Anyway, odd things trigger interests, and in a recent issue of Vanity Fair magazine there was a photo of Jamie Wyeth, the youngest of the Wyeth family of artists. In the photo, he looked like a genial older guy, a.k.a. someone in my age group, with a sort of devilish smile. What was the real interest-pique-er though was his attire. He had on knickers-length pants, with mis-matched socks and mis-matched shoes. What’s not to love! Someone with that sense of whimsy about dress is definitely worth a rethink.
That being the case, the current retrospective show of his work at the Museum of Fine Arts Boston, became a definite stop on what I thought was my way to Nova Scotia. Great show; you have through December 28 to see it, and you certainly should if that sort of thing even remotely interests you.
The diversity of his work and the art-as-a-family-business heritage combined to make me want to see and learn more Wyeth lore and work while in the neighborhood. A little moment of thought about U.S. geography and you’ll remember that Maine, just a little above Boston, and right-on-the-way to Nova Scotia, indeed is in the neighborhood of Boston. (To me, one of the charms of the Northeast is that, as opposed to out here in the Midwest, many states are so little and you can just get from one to the other without it taking very long.) Well, the Wyeths have a fairly lengthy history of working and living in Maine, so that area now was a required stop on what had morphed into a Wyeth-information-gathering jaunt.
Going to Port Clyde, Maine and taking a ferry is one way to get to Monhegan Island, both places where three generations of Wyeths have lived and painted. While on the outbound ferry, we passed Allen Island, where Betsy Wyeth, Andrew’s widow and Jamie’s mother, lives. And there she was, a little old lady sitting outside her door on a bench with her walker beside her, waving to the ferry as it passed by. Talk about charm!

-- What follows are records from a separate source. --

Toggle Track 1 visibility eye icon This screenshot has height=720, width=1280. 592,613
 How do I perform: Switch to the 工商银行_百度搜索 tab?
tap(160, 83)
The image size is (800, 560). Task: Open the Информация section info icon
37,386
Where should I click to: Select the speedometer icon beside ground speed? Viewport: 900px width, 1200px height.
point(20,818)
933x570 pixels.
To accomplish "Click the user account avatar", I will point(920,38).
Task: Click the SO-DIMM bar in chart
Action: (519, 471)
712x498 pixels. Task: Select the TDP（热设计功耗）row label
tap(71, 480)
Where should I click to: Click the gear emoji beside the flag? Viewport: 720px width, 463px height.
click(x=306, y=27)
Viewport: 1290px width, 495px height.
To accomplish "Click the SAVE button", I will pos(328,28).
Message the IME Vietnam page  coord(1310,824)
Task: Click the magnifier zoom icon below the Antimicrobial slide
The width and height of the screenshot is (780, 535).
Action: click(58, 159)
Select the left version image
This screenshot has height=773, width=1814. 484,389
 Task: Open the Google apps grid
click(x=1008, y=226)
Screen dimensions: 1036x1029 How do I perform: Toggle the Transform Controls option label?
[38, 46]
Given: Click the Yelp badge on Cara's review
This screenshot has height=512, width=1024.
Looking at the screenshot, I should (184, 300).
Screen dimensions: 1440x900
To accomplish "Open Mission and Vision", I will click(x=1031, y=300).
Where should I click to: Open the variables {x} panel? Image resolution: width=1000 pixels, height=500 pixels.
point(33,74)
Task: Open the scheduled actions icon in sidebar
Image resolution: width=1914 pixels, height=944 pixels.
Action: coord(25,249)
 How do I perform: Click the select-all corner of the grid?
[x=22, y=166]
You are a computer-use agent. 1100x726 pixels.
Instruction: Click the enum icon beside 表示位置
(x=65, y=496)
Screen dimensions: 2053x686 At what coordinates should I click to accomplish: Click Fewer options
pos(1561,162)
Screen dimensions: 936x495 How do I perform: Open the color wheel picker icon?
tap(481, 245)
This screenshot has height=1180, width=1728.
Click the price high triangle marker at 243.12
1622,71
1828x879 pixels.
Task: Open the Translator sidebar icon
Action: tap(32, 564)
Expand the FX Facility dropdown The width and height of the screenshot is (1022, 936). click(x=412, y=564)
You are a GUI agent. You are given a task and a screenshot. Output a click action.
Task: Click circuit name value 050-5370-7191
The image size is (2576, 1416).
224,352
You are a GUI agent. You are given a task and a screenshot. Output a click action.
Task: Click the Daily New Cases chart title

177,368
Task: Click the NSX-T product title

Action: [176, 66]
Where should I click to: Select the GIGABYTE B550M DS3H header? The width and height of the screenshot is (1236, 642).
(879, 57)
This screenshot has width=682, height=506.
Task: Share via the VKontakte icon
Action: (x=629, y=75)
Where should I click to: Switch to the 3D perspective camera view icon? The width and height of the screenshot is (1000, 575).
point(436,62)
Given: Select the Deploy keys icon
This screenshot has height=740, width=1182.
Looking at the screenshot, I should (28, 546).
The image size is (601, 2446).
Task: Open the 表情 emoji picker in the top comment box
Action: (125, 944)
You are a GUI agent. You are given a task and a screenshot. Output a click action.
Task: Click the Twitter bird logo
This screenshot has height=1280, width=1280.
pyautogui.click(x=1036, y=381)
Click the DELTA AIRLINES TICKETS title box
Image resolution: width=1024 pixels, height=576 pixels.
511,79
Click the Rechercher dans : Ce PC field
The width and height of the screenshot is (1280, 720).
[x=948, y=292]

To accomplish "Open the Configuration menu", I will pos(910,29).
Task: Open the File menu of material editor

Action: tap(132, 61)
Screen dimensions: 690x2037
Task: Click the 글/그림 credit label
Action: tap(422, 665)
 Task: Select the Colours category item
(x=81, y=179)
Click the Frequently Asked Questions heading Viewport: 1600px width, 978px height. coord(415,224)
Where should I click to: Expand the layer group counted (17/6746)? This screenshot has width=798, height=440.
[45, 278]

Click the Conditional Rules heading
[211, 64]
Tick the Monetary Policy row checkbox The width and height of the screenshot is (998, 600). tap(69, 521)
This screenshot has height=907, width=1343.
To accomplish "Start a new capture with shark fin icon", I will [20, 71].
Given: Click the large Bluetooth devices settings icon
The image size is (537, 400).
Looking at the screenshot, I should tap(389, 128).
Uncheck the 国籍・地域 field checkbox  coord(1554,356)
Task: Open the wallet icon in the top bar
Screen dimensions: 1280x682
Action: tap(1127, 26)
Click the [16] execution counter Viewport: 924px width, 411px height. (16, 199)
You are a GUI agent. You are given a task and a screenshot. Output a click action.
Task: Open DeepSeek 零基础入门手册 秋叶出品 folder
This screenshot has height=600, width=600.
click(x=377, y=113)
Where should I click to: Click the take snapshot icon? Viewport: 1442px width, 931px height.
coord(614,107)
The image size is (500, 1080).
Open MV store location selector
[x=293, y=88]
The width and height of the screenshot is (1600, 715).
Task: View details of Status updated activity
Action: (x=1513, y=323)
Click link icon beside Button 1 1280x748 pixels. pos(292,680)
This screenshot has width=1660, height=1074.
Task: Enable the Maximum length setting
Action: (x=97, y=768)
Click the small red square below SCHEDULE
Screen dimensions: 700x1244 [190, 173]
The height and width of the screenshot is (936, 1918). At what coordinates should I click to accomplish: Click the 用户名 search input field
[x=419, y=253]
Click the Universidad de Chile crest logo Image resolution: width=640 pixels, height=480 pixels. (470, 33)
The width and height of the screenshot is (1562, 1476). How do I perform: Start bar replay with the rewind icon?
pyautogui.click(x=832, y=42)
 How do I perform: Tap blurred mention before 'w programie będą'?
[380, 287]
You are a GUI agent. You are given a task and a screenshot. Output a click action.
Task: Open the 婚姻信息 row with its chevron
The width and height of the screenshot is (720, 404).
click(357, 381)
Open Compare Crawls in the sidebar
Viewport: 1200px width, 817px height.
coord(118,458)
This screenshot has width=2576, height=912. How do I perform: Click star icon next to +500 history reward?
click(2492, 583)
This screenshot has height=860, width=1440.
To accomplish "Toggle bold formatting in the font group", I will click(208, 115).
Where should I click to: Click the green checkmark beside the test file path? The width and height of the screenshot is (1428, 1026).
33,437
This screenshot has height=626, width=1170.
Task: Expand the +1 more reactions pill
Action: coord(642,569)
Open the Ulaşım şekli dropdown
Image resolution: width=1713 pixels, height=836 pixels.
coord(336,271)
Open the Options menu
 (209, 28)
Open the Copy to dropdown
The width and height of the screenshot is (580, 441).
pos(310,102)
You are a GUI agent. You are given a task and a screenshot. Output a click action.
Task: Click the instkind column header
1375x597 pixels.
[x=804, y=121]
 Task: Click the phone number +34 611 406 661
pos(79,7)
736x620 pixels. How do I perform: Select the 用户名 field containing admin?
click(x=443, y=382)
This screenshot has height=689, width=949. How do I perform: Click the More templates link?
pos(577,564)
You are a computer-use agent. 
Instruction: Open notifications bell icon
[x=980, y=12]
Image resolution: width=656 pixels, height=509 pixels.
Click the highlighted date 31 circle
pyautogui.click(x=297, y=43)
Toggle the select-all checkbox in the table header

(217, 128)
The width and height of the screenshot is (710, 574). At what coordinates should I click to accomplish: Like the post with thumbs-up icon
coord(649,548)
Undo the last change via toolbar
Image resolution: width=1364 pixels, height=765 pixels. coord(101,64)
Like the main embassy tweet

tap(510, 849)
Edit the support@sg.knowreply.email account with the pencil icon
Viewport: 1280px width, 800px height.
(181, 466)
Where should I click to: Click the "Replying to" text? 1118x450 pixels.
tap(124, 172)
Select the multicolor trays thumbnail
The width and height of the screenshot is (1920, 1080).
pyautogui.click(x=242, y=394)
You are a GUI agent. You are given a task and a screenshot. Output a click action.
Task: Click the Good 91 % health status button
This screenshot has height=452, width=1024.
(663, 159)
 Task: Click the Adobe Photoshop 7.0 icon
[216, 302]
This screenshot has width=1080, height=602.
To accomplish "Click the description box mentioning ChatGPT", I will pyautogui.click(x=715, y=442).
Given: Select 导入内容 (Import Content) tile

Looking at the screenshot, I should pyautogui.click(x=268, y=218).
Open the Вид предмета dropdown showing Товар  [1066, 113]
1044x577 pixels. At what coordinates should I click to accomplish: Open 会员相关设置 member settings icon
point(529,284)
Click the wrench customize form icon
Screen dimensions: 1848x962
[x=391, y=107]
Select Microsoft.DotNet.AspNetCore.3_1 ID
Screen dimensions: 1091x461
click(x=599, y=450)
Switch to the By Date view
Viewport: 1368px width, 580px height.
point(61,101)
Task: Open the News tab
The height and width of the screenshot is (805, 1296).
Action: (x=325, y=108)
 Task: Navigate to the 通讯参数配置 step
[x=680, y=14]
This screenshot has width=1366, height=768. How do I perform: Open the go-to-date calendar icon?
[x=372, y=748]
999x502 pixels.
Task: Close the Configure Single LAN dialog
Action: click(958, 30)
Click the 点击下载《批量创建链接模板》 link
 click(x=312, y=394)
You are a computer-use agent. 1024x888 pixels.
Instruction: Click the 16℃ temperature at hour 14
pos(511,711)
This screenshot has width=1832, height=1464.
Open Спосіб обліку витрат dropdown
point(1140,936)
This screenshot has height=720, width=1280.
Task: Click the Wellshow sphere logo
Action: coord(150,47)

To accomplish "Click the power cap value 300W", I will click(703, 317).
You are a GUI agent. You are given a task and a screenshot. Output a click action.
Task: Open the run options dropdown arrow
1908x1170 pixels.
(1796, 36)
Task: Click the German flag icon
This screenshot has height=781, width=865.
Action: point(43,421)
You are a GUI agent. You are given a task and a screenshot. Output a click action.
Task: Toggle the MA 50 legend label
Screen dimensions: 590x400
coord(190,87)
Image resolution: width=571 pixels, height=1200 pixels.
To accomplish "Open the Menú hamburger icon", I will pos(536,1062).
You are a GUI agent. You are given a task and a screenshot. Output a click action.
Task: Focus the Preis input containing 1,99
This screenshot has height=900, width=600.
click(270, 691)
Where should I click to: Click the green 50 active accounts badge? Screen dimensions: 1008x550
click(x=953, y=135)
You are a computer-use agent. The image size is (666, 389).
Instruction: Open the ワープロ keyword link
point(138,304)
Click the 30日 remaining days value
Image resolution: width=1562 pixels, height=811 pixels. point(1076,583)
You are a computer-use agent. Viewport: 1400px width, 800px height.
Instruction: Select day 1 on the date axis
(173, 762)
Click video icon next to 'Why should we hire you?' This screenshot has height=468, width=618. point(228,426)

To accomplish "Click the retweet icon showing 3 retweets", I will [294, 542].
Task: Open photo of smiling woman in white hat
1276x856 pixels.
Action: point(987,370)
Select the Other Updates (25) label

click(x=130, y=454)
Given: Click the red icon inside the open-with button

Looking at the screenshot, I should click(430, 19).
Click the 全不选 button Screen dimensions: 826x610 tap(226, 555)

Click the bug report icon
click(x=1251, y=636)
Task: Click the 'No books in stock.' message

Monhegan, permanent population of about 75, is celebrating its quadricentennial this year, Captain John Smith visited there in 1614, so things there were really hopping. Like Mackinac Island there is almost no vehicular traffic, but unlike Mackinac there is no fudge. There’s some art, a few crafts stores, a marginal amount of food, a library, a cemetery and a museum that is a combination natural history, community history and art museum that is housed in the former lighthouse. Interesting, but other than tangentially, not part of the Wyeth art-viewing binge.
For that, the next stop was back on Maine’s mainland, the Farnsworth Museum in Rockland. For the thrifty-among-us, appreciate that they have reciprocity with the Art Institute in Chicago. You just slap down your Art Institute membership card and can view their treasures for no admission fee. And treasures they have: the Farnsworth has a Wyeth mother load. They have an entire Wyeth Center: three generations plus marry-in artists like John McCoy and Peter Hurd. Plan to spend a day there even though it may mean that you don’t get to Nova Scotia—not this trip anyway.
For Michiana Chronicles, this is not Susan Stamberg, even though the topic is arts-related. It’s JST.